抗弁書のなかで米国政府は、LHCに対する米国政府の出資比率は限定的なもので、米国政府がCERNに対してLHCでの実験停止を求めることはできないこと。LHCはスイスとフランスの国境沿いに建設が行われたもので米国の裁判所は外国の科学実験施設に対して、実験の停止を命じる法的根拠はないこと。原告らの主張は実験に基づいた科学的主張ではなく、推論であること。例え、米国の裁判所が実験停止の仮処分命令を出したとしてもCERNには米国の裁判所命令を履行する義務はなく、CERNは実験を実施することが可能、と主張し、この裁判の正当性そのものに疑問を呈した。

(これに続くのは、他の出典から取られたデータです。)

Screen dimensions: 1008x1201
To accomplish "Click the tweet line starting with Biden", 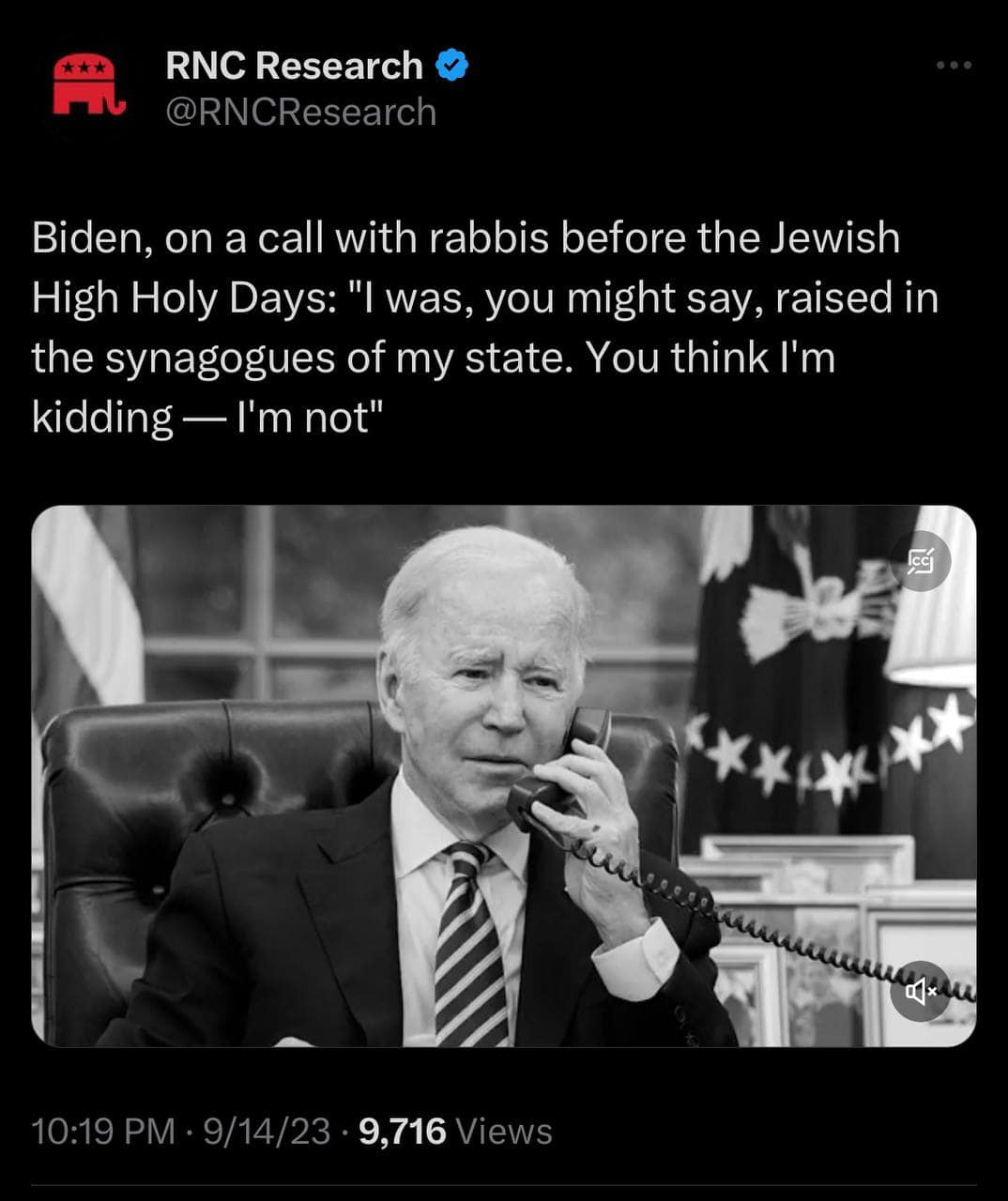I will 466,237.
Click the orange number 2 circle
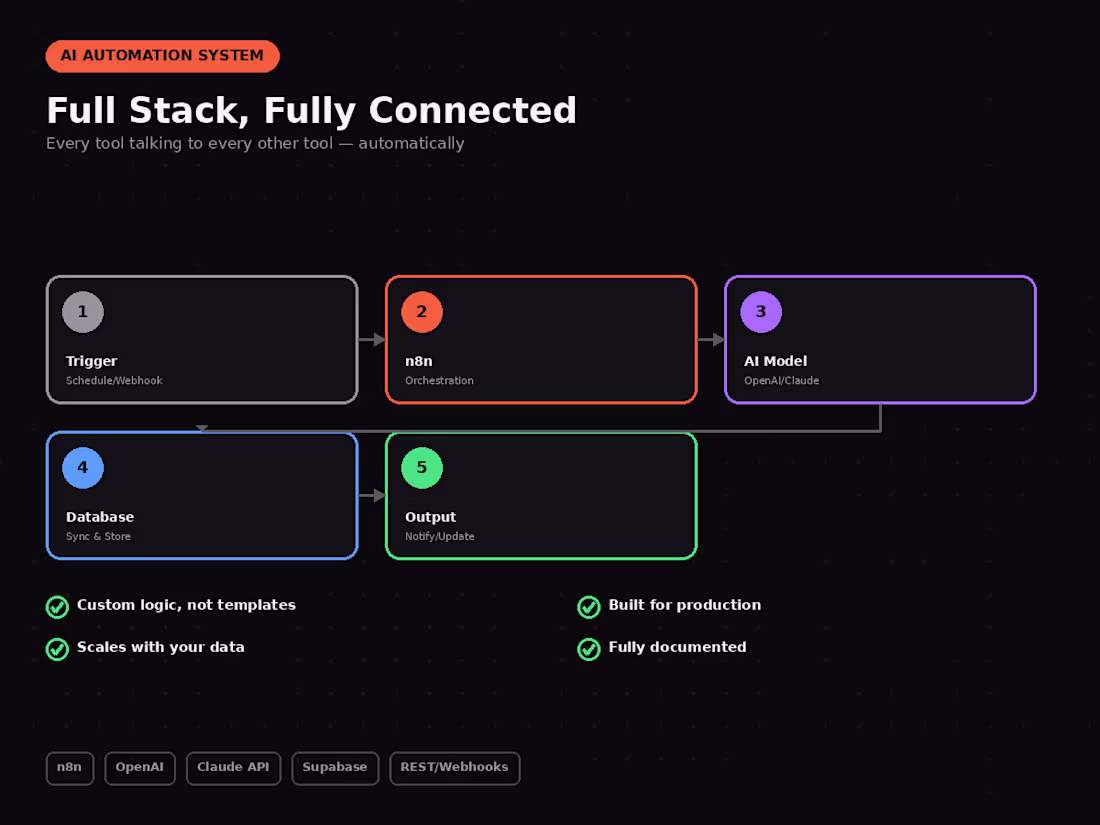This screenshot has height=825, width=1100. pyautogui.click(x=422, y=311)
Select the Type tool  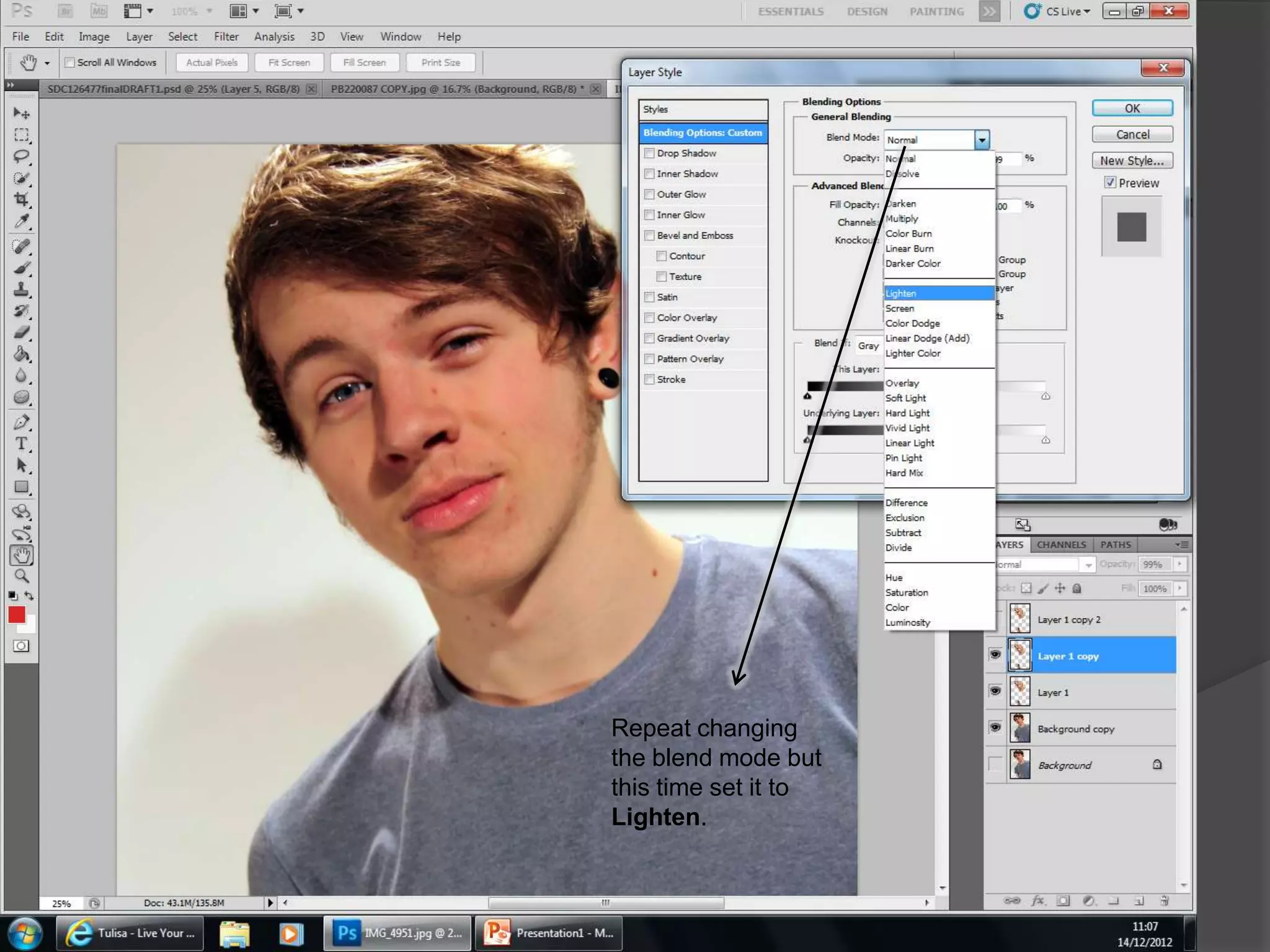pyautogui.click(x=22, y=444)
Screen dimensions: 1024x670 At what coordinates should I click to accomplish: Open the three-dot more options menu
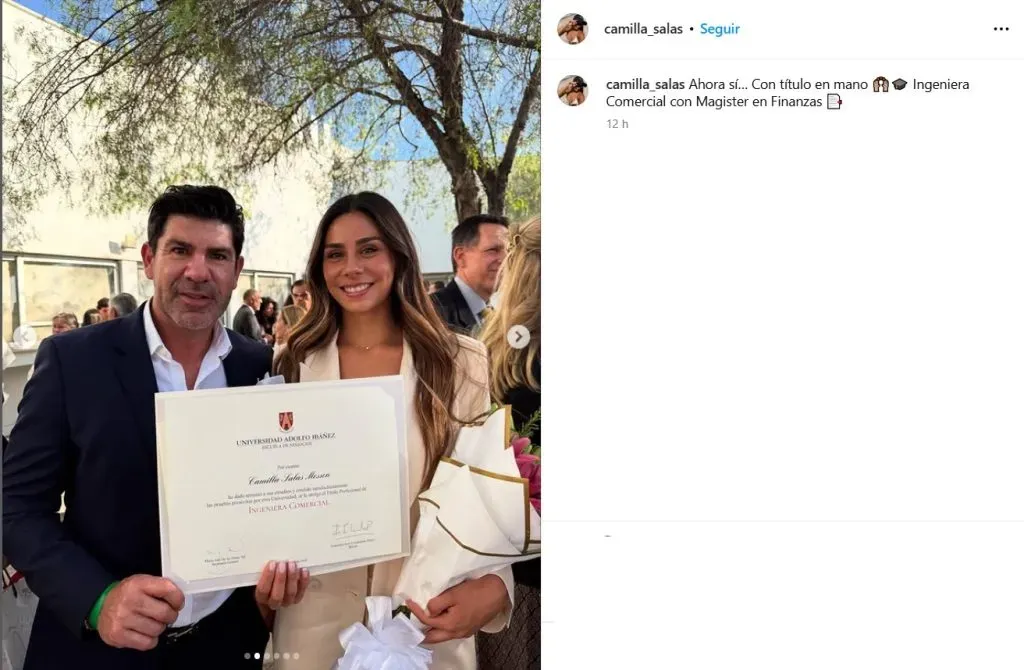click(1000, 29)
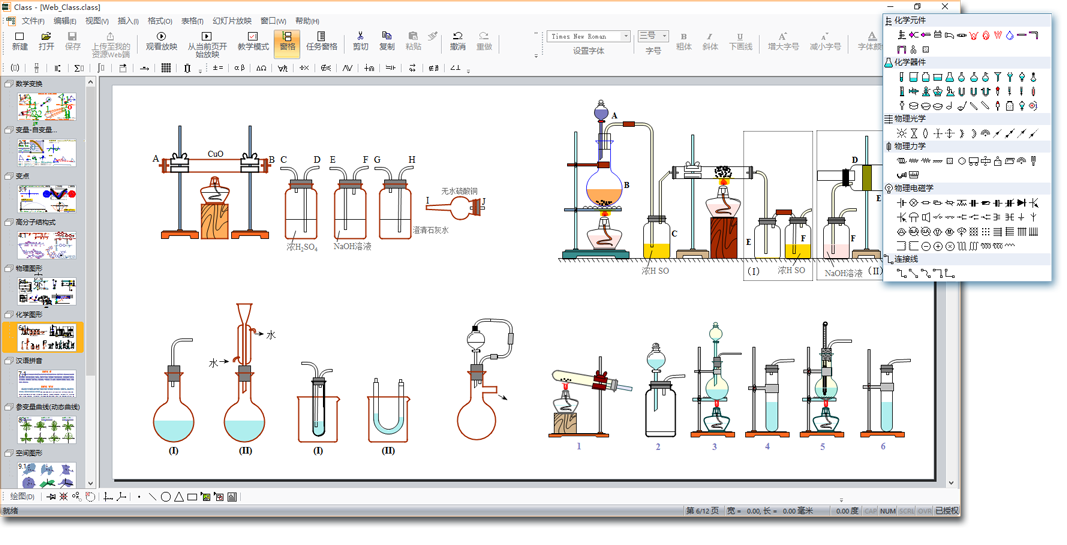Undo with the 撤消 icon
1067x545 pixels.
click(x=457, y=40)
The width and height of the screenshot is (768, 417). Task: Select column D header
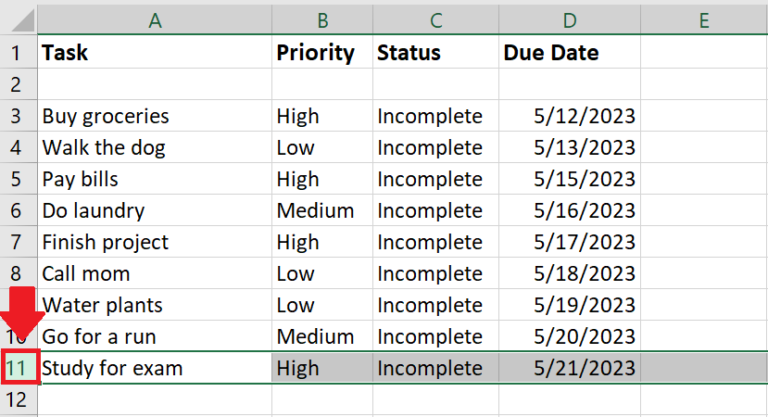coord(568,20)
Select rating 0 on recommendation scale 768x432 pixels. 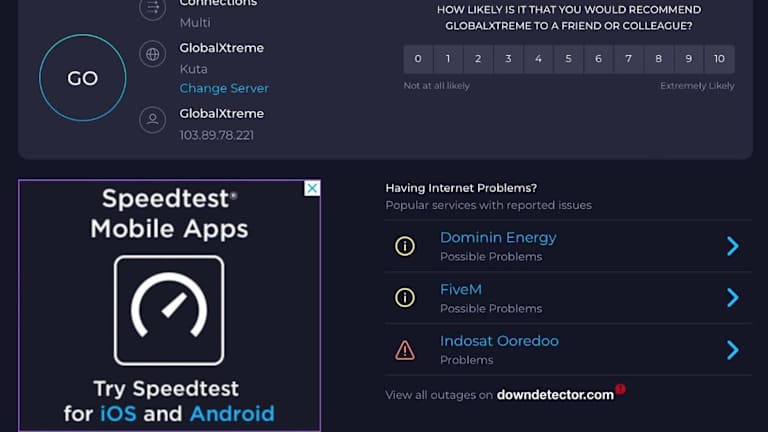click(x=418, y=59)

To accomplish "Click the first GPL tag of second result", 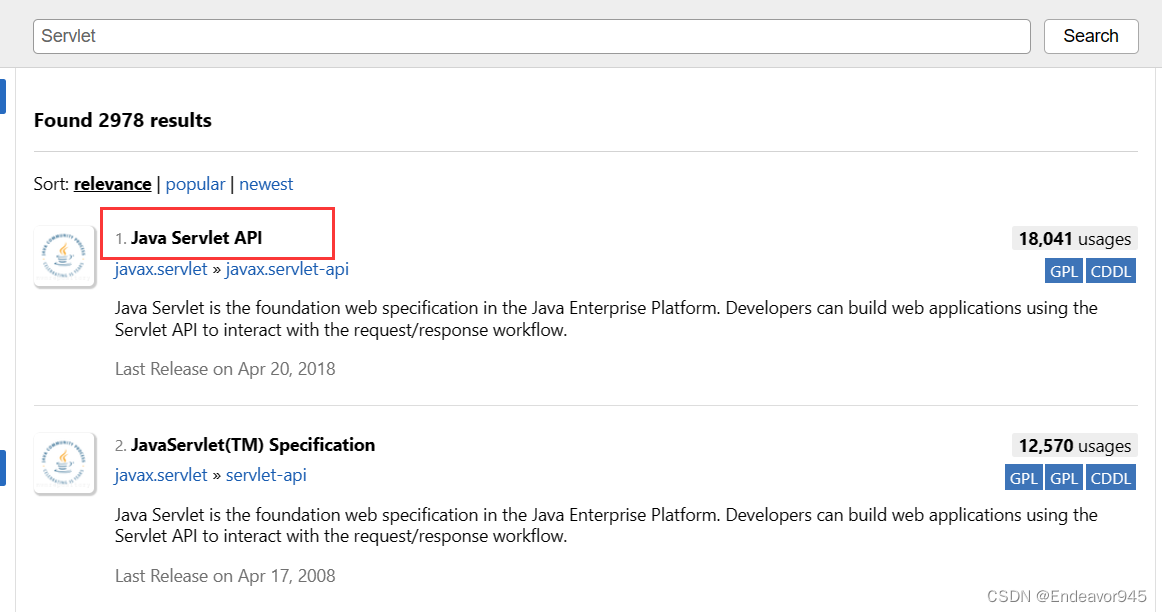I will pyautogui.click(x=1024, y=478).
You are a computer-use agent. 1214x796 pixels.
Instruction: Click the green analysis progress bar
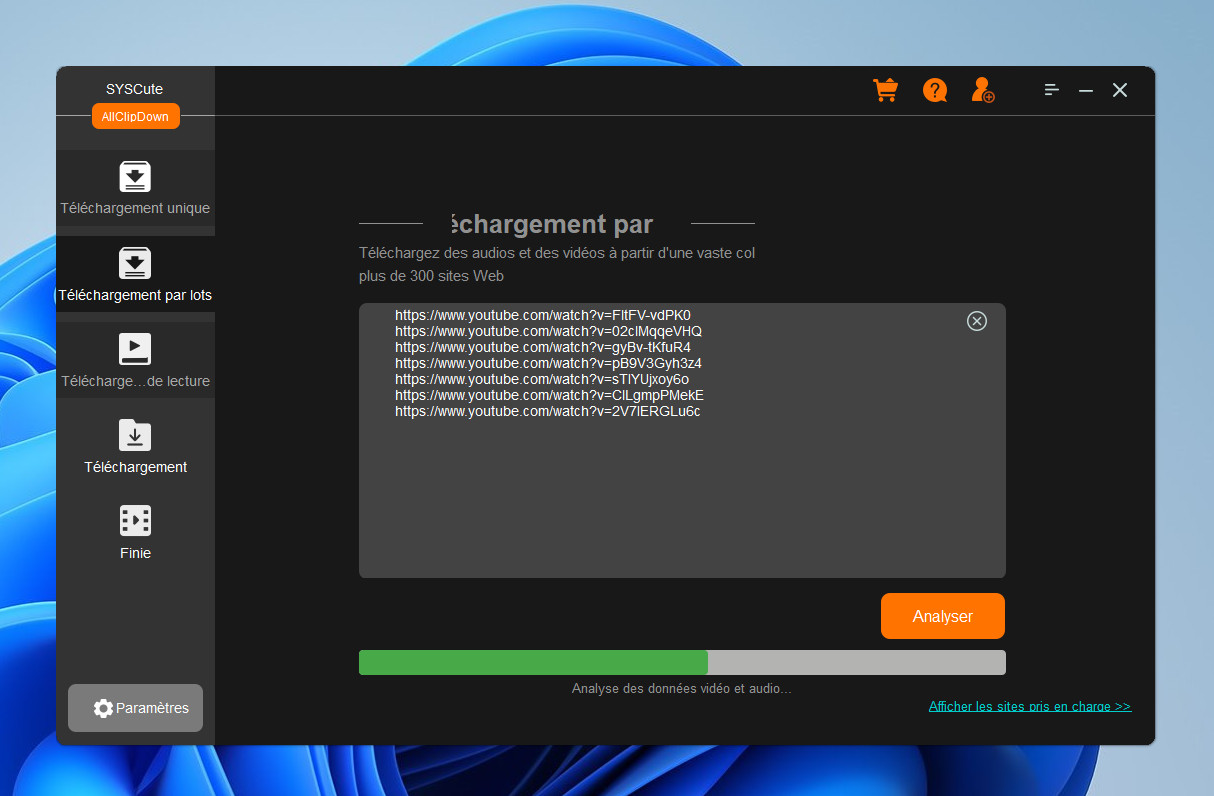533,663
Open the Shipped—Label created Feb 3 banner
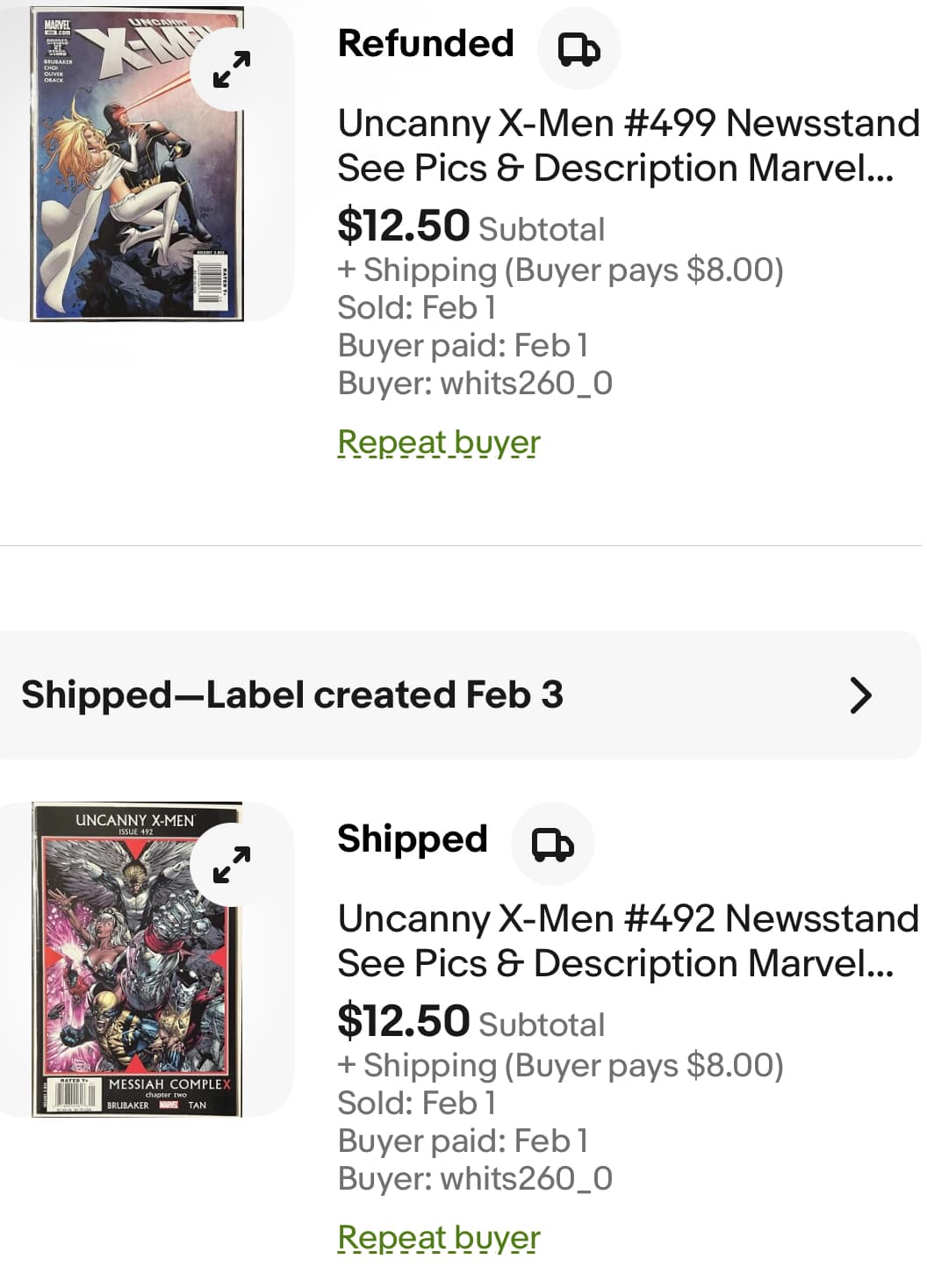 tap(292, 695)
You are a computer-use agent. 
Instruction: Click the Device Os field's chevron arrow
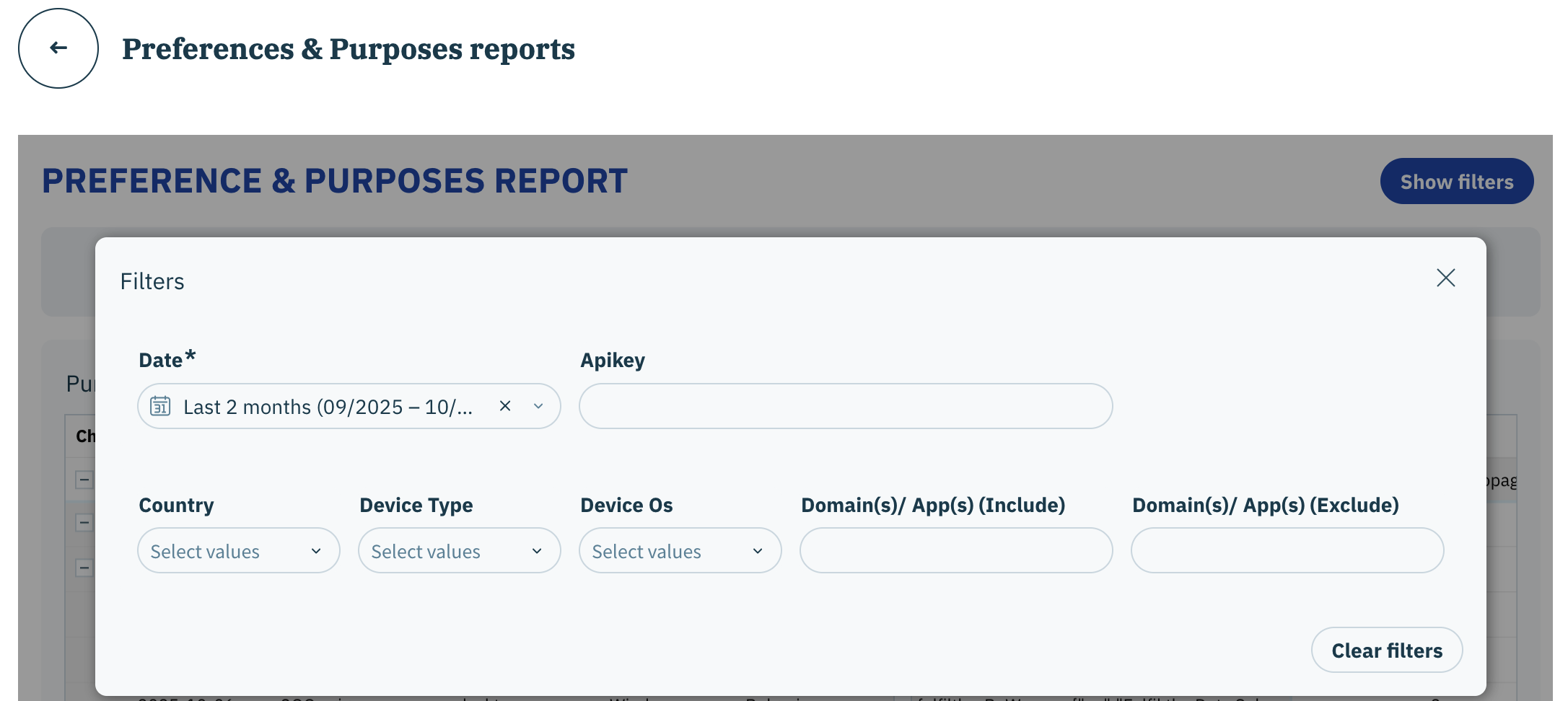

原告らはLHCで予定されている極小ブラックホール生成実験を実施した場合、実験の過程でアップ、ダウンとストレンジから成る異質のストレンジレット(Strangelet)と呼ばれる陽子を生成され、このストレンジレットは近くに存在する物質を取り込みながら成長することによって地球をも飲み込む巨大ブラックホールに成長する可能性があると主張。その上、改めて実験の安全性を多数の科学者を交えて検証する期間、CERNが実験を強行しないように実験の一時中止を求める仮処分を裁判所に求めている。

原告らはまた、LHCには米国の連邦政府機関も一部、出資を行っており、出資者の権限として実験の一時停止を求めることは十分に可能だと説明している。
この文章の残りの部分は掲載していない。